Module 1 · Lesson 1

The Environment

Lean 4 is a compiled language with a uniquely interactive development experience. Before writing your first program, let's understand the tools you'll use every day.

Interactive Evaluation with #eval

Unlike traditional compiled languages where you write code, compile, and run, Lean provides immediate feedback through the #eval command. This evaluates expressions directly in your editor and shows the result.

lean
1-- Evaluate simple expressions
2#eval 1 + 1 -- Output: 2
3#eval "Hello" ++ "!" -- Output: "Hello!"
4#eval 2 ^ 10 -- Output: 1024
5
6-- Evaluate function calls
7#eval String.length "Lean 4" -- Output: 6
8#eval List.reverse [1, 2, 3] -- Output: [3, 2, 1]

The result appears in your editor's "Lean Infoview" panel (in VS Code) or inline as a comment. This makes exploration and learning incredibly fast—you never need to leave your editor.

Type Inspection with #check

While #eval runs code, #check reveals types. This is essential for understanding what you're working with.

lean
1#check "Hello World" -- String
2#check 42 -- Nat
3#check true -- Bool
4#check [1, 2, 3] -- List Nat
5
6-- Check function types
7#check String.length -- String → Nat
8#check List.reverse -- {α : Type} → List α → List α

Notice the arrow in function types. This reads as "takes X and returns Y." For example, String → Nat means "a function that takes a String and returns a Nat."

Key Takeaway
#eval executes code and shows results. #check shows the type without executing. Use both constantly as you learn—they're your primary debugging tools.

The Infoview Panel

In VS Code with the Lean 4 extension, the Infoview panel is your companion. It shows:

  • Results from #eval and #check
  • Type information when you hover over expressions
  • Error messages with detailed explanations
  • Goal state when writing proofs (covered in Tactics)
💡
Position your cursor on any expression and the Infoview will show its type. This is faster than writing #check everywhere.

Other Useful Commands

Lean provides several other inspection commands:

lean
1-- Print the definition of something
2#print Nat.add
3
4-- Reduce an expression step by step
5#reduce 2 + 2
6
7-- Search for functions by type (requires Mathlib)
8-- #check @?_ : Nat → Nat → Nat
Deep Dive: Compiled vs Interpreted

When you run a Lean program as an executable, it compiles to efficient C code and then to native machine code. However, #eval runs in an interpreter for immediate feedback.

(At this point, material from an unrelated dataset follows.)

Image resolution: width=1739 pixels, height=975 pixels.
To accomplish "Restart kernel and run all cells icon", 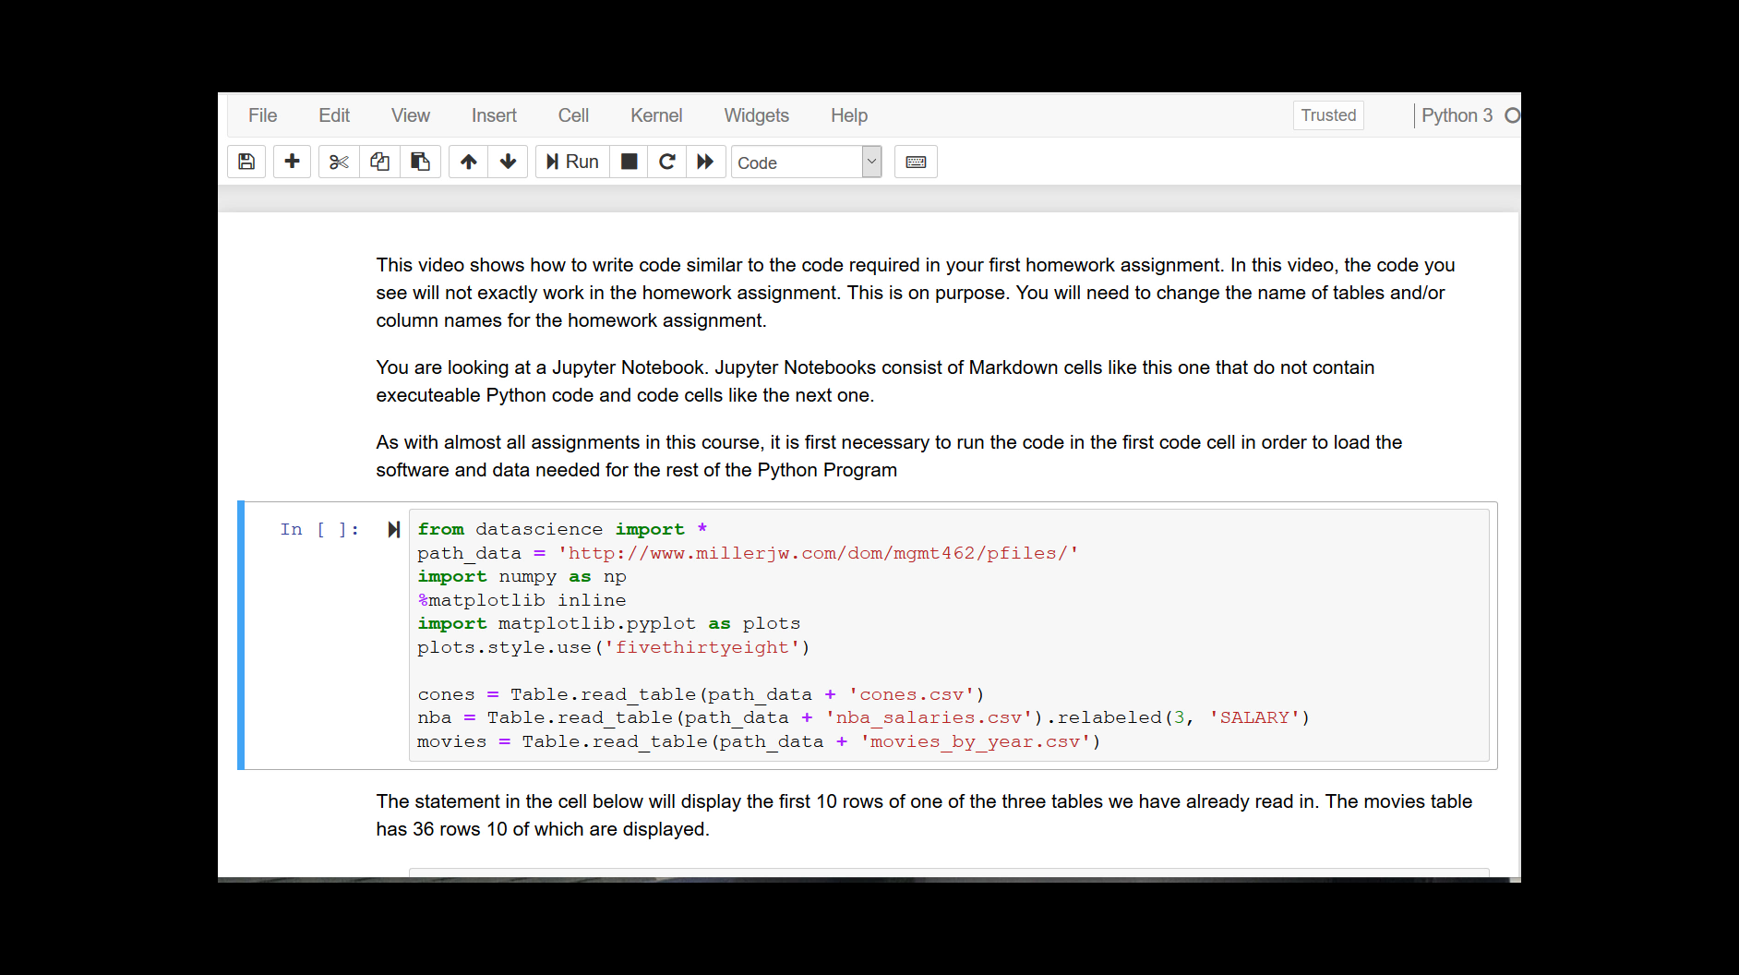I will [705, 162].

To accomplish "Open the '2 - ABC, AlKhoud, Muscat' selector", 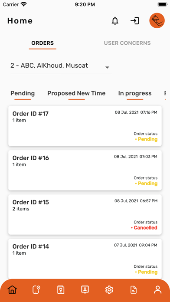I will tap(61, 66).
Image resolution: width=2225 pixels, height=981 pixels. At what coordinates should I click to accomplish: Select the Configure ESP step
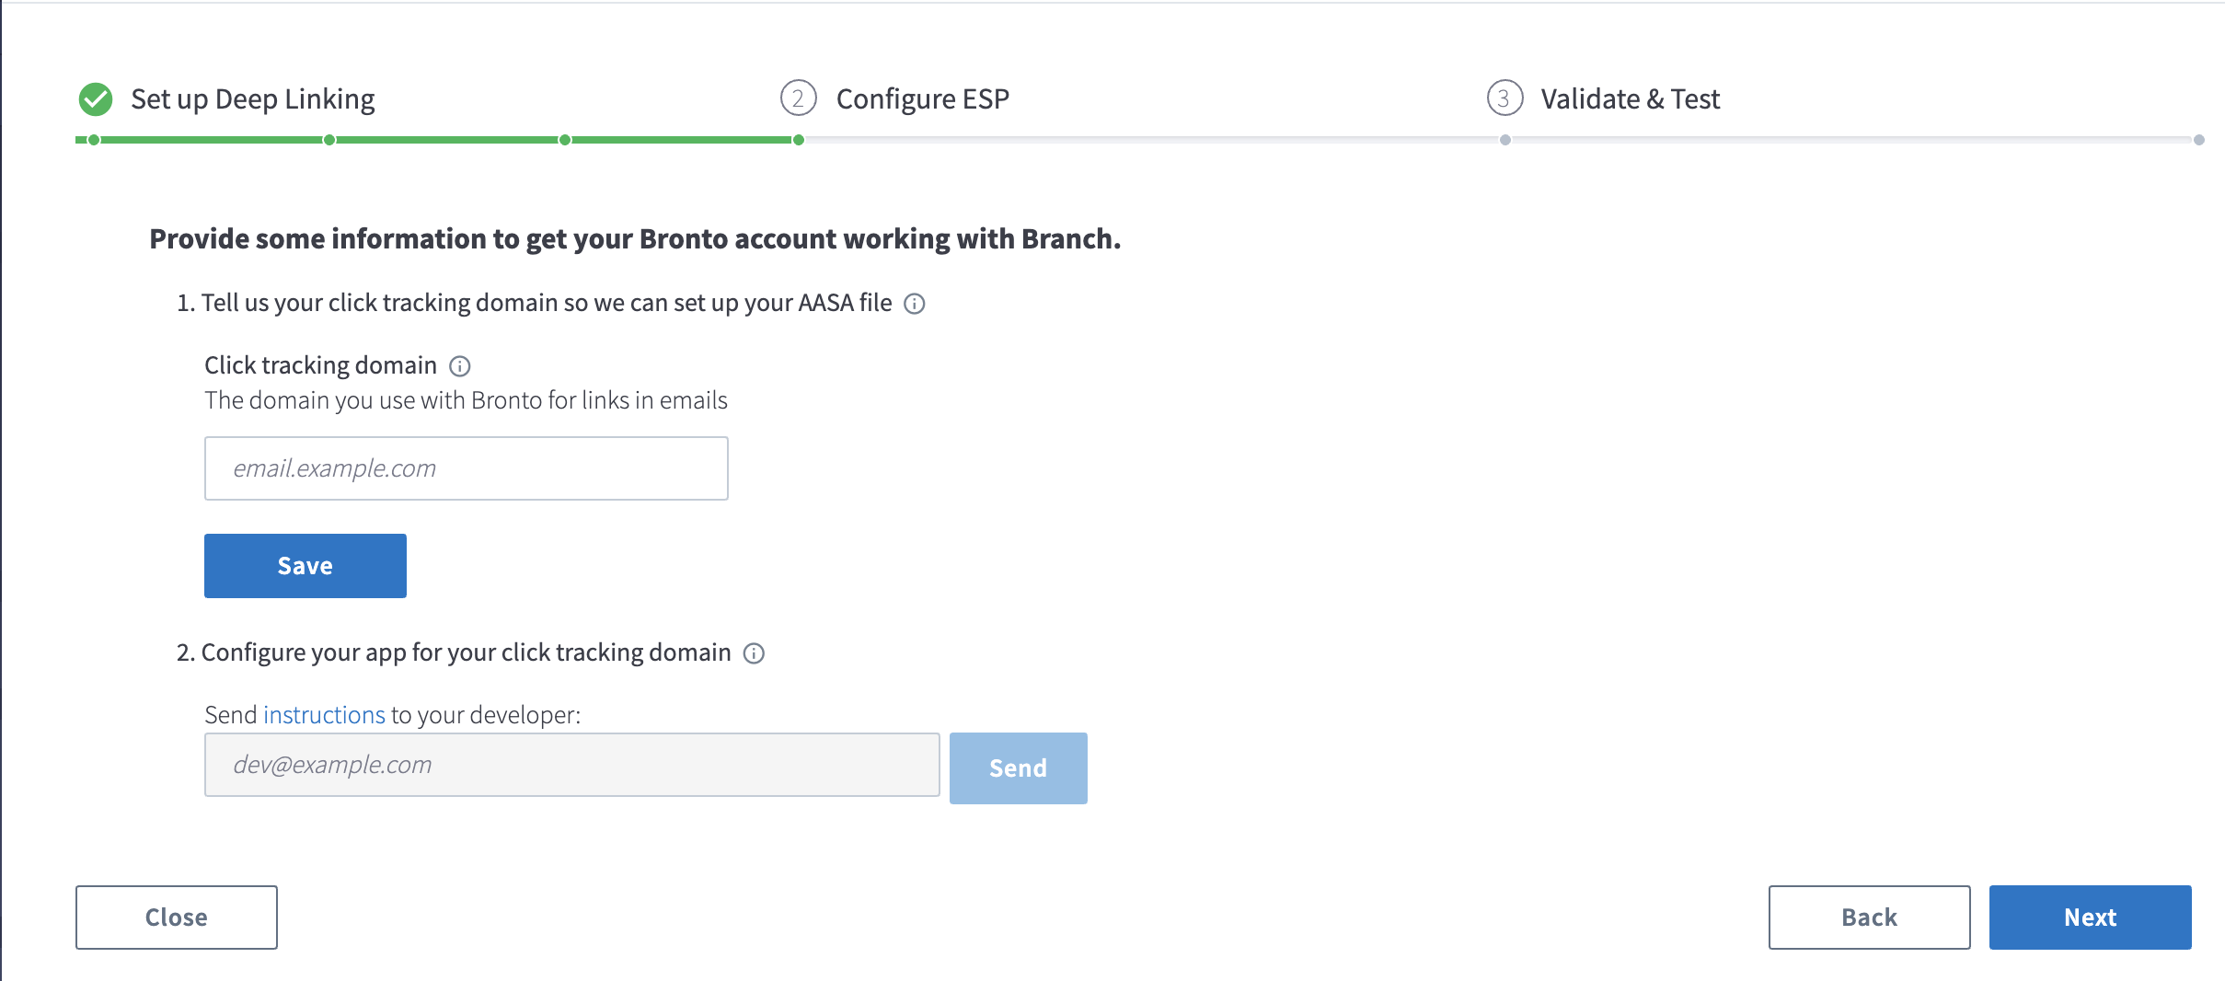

This means #eval is great for learning and debugging, but performance-critical code should be tested with actual compilation usinglake build.

Your First File

Create a file called Hello.lean and add:

lean|Hello.lean
1-- My first Lean file
2#eval "Hello, Lean 4!"
3
4-- Check some types
5#check Nat
6#check String Bool
7
8-- A simple definition (we'll cover this next)
9def greeting := "Welcome to Lean!"

Save the file and watch the Infoview update. You should see "Hello, Lean 4!" appear as the result of the #eval.